Corre la metro e  un pedicelloso mi fissa in trance,
mentre smanetta tarantolato sugli smartphone,  
con la sua  scimmia sulla spalla.
All'angolo di una via del centro l'uomo dalla testa di serpente 
violenta una bambina tra l'indifferenza di ombre 
che avanzano fissando la punta delle scarpe,
mentre apocalittiche scritte sui muri  urlano indelebili paure.
Più avanti due animali calano le braghe 
e cagano beffardi  davanti a un bar,
dove una cameriera recita sillabando il menù a un eschimese.
Sul marciapiede uno sceicco gioca a morra 
col cinese di una lavasecco che si è appena quotato in Borsa,
mentre nell'ospedale fuori porta muore dimenticato l'ultimo degli operai.
Poco distante un alienato fa a pezzi la famiglia e grida "libertà",
mentre un terrorista folgorato sulla via di Damasco  molla il kalashnikov e prende 
la via di Compostela.
Sdraiati sulle biancastre guglie diavoli con sembianze di angeli, cristi e madonne 
fanno testa o croce per l'ultima anima in cerca di paradiso.
 
 
Corre il destino  alla velocità della ragnatela digitale.

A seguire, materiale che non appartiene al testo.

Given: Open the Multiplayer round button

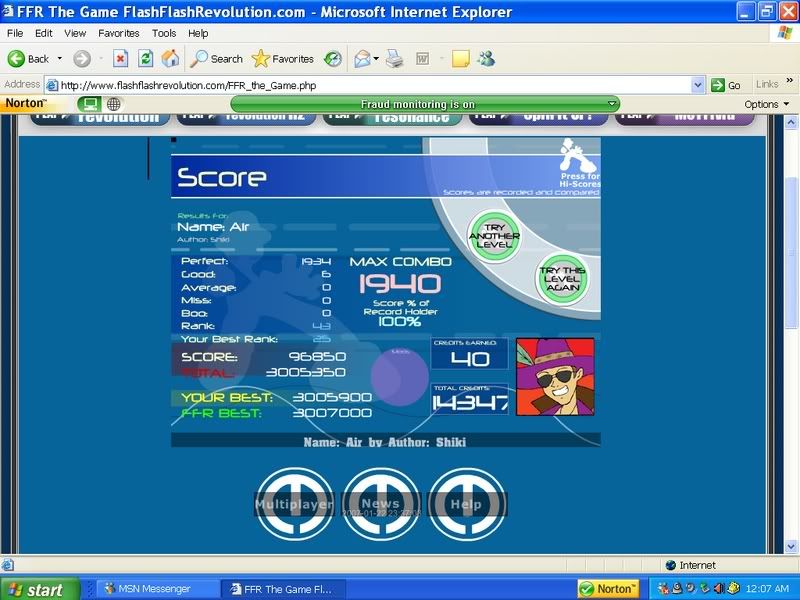Looking at the screenshot, I should tap(293, 505).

La campana ha smesso di suonare e l'orologio fatica a stargli dietro.
Il mega schermo della grande piazza mostra h24 luridi ai confini dell'umano 
che schizzano saliva mentre si scannano in estenuanti ring-show 
senza esclusione di colpi.
Infoiate baldracche della politica che urlano con occhi di fuoco 
e schiumano livore come possedute dal demonio.
Schiere di prezzolati sacerdoti del capitale e servili pennaioli 
che fanno scempio di decenza e dignità senza tradire la minima vergogna.  
Mentre, in disparte, l'annoiato anchorman biascica un chewing gum 
e mima col pugno chiuso una masturbazione.
 
 
Corre il destino del mondo senza perché,
e nelle loro tane frotte di coatti consumano inutili esistenze 
in album dei ricordi,   nell'attesa spasmodica di un like.
Solitari naviganti sfidano i flutti  e scambiano criptomonete per  pochi 
istanti di criptopiacere; altri rincorrono infolarmati scampoli di sapere fra le incerte 
pagine dell'enciclopedia globale; o fanno naufragio nell'arido mega centro commerciale del 
pianeta.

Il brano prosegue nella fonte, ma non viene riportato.